> [Text provided]:
========

For the most part I find it easier to find a movement, then put a skin on it. It sounds like you are making a creature then tryiong to make it move, thats harder.
I would start elese where. An easy clace to start is with an oscilating fan. Build a body on it then put a head on it that turns back and forth as the fan moves.
It isint difficult, but you do seem to be starting with a tough project.
Easier for your mantis would be to mount a shiatsu massager in its chest to make its arms move.


----------



## Howlinmadjack (Jul 20, 2009)

Thanks Allen, I think your right, I have a witch I'm working on, and I think I'll have her stirring a cauldron. Simple and it'll give me something to work on to gain experience. With the mantis critter I was hoping to create the illusion that it was walking, but I see now, that's beyond my skill right now. Would an oscillating fan work with the witch prop as well?


----------



## RoxyBlue (Oct 6, 2008)

Jack, we used a wiper motor for our stirring witch. A vent motor might work as well as long as you don't put a lot of weight on it.


----------



## Allen H (Feb 13, 2010)

Go with a wiper motor from fright props or monsterguts. really easy for the cauldron.


----------



## Howlinmadjack (Jul 20, 2009)

Thanks Roxy and Allen, I'll be putting it together really soon, and posting pics.


----------



## RoxyBlue (Oct 6, 2008)

Jack, I'm wondering if some type of cam set up would work for moving the legs on the mantis? I don't have a good example at the moment, but there might be such a set up someone has used somewhere.


----------



## Allen H (Feb 13, 2010)

These sites are very good reference for me when Im working mechanically maybe they will help you out.
http://www.robives.com/mechs
and the four bar generator from here
http://www.boopack.com/software.html


----------



## Howlinmadjack (Jul 20, 2009)

========

> [Data shown]:

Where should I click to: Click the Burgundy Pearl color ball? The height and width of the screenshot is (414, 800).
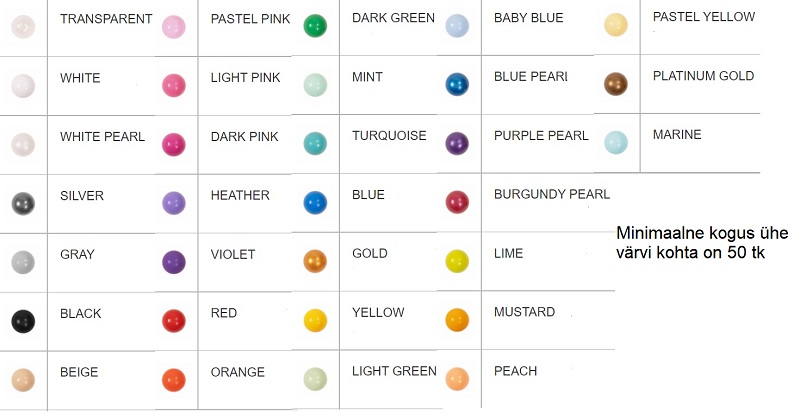[457, 202]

========

> [Problem]:
Answer these about the forum thread on animating props:
1. What does the first post suggest mounting in the mantis's chest to make its arms move?
2. What kind of motor did RoxyBlue use for the stirring witch?
3. Where does Allen H say to get a wiper motor?
The listing plays no part in what comes next.

> [Result of this task]:
1. A shiatsu massager.
2. A wiper motor.
3. From fright props or monsterguts.